- **SELECTED EXTRACT**

######

One thing to specifically call out is casting the input array to a string:

$array = [string[]] @("Ryan", "Kelly", "Alex", "Kyle", "Riley")

Without the cast, $array is of type [System.Object[]] and what happens is PowerShell will create a new temporary [string[]] array internally, copy the values into that and then sort the internal array, but it won't assign the internal array back to $array.

Try it without the cast to see that in action.

6
On

Use a sorted dictionary which has hash for key

$filename = 'c:\temp\test.csv'
$dict = [System.Collections.Generic.SortedDictionary[string,string]]::new()

$reader = [System.IO.StreamReader]::new($filename)
#skip header
$reader.ReadLine()
while( ($line = $reader.ReadLine()) -ne $null )
{
   if($line.Length.Trim() > 0)
   {
      $firstComma = $line.IndexOf(',')
      $id = $line.Substring(0, $firstComma)
      $dict.Add($id, $line)
   }
}
$dict
1
On

If you do have performance issues with PowerShell you might start with reading PowerShell scripting performance considerations

Top-down implementation

With regards to your first attempt, one thing you might want to avoid is a recursive function simply because calling a function in PowerShell is pretty expensive, see: What is the best way to reuse static code
The specific error The script failed due to call depth overflow is most likely due an incorrect check where you should stop the recursed call and therefore going on forever...

Bottom-up implementation

With regards to your second attempt, using increase assignment operator (+=) to create a collection is a quiet common PowerShell performance gotcha, see: Why should I avoid using the increase assignment operator (+=) to create a collection

Merge Sort Prototype

Taking these two issues in consideration, you might come up with a function like:

function MergeSort($List, $By) {
    $Count = @($List).get_Count()

######

- **PROBLEM DETAILS**
Carry the PowerShell sorting discussion above forward from its final line.

######

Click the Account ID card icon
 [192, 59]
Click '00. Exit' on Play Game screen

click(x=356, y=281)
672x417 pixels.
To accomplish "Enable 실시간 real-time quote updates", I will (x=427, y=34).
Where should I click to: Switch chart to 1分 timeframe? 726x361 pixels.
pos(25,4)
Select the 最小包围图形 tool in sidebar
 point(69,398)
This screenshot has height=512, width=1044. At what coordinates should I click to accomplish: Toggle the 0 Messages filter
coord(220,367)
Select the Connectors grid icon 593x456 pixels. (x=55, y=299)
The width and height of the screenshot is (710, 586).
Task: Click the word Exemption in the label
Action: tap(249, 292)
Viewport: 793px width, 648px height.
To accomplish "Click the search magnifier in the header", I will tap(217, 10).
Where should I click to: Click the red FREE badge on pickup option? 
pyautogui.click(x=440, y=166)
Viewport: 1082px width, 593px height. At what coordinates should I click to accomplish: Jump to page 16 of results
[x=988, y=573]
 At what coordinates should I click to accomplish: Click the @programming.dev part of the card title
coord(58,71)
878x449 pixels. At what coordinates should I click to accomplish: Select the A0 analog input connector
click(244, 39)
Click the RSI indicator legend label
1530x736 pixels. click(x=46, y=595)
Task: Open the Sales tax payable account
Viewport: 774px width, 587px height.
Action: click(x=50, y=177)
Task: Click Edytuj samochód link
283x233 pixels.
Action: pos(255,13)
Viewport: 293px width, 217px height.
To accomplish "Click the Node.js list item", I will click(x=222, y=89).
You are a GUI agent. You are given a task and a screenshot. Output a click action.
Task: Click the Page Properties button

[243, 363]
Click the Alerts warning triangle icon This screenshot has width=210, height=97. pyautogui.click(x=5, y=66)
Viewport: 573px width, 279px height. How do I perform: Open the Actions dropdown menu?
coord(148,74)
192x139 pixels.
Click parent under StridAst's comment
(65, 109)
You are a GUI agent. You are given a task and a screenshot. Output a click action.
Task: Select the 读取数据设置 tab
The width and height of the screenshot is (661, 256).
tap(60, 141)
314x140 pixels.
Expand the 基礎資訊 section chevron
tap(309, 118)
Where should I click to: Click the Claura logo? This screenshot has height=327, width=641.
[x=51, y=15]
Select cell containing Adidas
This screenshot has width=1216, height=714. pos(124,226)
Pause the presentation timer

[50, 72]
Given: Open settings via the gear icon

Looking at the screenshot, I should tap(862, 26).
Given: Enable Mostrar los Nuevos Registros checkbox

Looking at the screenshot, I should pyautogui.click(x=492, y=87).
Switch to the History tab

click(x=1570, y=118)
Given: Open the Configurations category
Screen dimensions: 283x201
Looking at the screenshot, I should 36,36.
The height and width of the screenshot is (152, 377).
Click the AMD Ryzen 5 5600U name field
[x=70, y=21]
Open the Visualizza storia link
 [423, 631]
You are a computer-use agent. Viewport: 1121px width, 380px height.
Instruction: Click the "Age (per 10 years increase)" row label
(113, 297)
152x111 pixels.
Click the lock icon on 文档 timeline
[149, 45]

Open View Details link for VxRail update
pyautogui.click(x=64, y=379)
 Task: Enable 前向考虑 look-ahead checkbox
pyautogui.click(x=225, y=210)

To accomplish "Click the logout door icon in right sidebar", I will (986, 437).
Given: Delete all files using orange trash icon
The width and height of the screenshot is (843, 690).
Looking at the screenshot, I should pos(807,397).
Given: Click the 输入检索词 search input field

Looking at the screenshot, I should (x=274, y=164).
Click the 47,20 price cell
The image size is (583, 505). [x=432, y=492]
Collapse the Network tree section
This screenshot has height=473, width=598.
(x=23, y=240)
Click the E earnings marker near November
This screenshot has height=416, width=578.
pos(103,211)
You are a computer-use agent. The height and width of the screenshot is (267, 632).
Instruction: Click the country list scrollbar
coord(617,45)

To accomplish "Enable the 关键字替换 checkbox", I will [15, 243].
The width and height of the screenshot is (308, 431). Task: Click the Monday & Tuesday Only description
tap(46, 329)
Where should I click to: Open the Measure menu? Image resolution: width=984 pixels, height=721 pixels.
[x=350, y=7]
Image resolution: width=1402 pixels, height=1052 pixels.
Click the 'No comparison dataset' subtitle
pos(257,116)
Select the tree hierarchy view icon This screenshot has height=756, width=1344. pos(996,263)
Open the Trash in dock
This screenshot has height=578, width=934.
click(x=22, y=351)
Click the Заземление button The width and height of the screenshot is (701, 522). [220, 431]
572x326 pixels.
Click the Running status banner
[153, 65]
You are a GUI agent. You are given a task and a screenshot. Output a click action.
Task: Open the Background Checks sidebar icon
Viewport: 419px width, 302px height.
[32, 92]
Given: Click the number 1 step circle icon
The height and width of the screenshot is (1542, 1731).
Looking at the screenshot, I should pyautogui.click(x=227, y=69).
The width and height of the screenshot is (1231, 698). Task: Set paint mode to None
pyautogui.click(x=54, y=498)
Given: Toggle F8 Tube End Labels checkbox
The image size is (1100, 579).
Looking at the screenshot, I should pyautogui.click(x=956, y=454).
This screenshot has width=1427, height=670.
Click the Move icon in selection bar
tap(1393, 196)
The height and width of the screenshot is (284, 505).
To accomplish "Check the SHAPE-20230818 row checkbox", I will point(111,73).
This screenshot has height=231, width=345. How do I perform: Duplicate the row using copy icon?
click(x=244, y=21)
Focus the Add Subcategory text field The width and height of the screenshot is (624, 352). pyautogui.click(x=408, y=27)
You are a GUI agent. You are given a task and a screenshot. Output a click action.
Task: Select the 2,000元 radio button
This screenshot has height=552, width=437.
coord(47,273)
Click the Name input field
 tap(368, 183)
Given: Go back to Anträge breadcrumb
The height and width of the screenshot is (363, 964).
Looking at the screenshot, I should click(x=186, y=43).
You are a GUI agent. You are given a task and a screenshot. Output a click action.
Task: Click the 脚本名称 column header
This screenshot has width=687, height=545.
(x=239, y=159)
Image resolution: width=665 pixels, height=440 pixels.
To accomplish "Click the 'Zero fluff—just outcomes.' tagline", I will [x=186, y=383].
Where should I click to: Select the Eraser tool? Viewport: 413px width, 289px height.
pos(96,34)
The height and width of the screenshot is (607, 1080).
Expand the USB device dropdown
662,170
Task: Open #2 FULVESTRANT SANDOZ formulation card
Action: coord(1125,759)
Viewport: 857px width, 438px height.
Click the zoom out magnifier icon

######

- **ANSWER TO THIS PROBLEM**
    if ($Count -le 1) { return $List }
    $Temp = New-Object PSCustomObject[] $Count
    for ($Width = 1; $Width -lt $Count; $Width = 2 * $Width) {
        for ($Start = 0; $Start -lt $Count; $Start = $Start + 2 * $Width) {
            $Left = $Right = $To = 0
            do {
                if (
                  $Right -ge $Width -or $Start + $Width + $Right -ge $Count -or (
                    $Left -lt $Width -and $Start + $Left -lt $Count -and 
                    $List[$Start + $Left].$By -lt $List[$Start + $Width + $Right].$By
                  )
                )    { $Temp[$Start + $To++] = $List[$Start + $Left++] }
                else { $Temp[$Start + $To++] = $List[$Start + $Width + $Right++] }
            } while ($To -lt 2 * $Width -and $Start + $To -lt $Count)
        }
        $List, $Temp = $Temp, $List # Swap (the references of) the lists
    }
    $List
}

Demo

$Data = ConvertFrom-Csv @'
id,firstname,lastname,email,email2,profession
100,Andeee,Michella,[email protected],[email protected],police officer
101,Tybie,1Grobe,[email protected],[email protected],worker
102,Fernande,Azeria,[email protected],[email protected],developer
103,Lenna,Schenck,[email protected],[email protected],police officer
104,4Marti,Brittani,[email protected],[email protected],worker
105,Riannon,Aldric,[email protected],[email protected],doctor
106,Corry,Nikaniki,[email protected],[email protected],worker
107,Correy,Shama,[email protected],[email protected],police officer
108,Marcy,Drus,[email protected],[email protected],worker
109,Bill,Valerio,[email protected],[email protected],worker
'@

MergeSort $Data -by lastname |Format-Table

id  firstname lastname email                       email2                    profession
--  --------- -------- -----                       ------                    ----------
101 Tybie     1Grobe   [email protected]     [email protected]     worker
105 Riannon   Aldric   [email protected]  [email protected]  doctor
102 Fernande  Azeria   [email protected] [email protected] developer
104 4Marti    Brittani [email protected]  [email protected]  worker
108 Marcy     Drus     [email protected]      [email protected]      worker
100 Andeee    Michella [email protected] [email protected] police officer
106 Corry     Nikaniki [email protected]  [email protected]  worker
103 Lenna     Schenck  [email protected]   [email protected]   police officer
107 Correy    Shama    [email protected]    [email protected]    police officer
109 Bill      Valerio  [email protected]    [email protected]    worker

But as already concluded in @mclayton helpful answer, it will be unlikely that you be able to beat the native Sort-Object with a self-made PowerShell function.

SortedDictionary

Anyhow, the suggestion mentioned in @jdweng helpful answer of using the SortedDictionary<TKey,TValue> Class is a better candidate to beat the native Sort-Object command.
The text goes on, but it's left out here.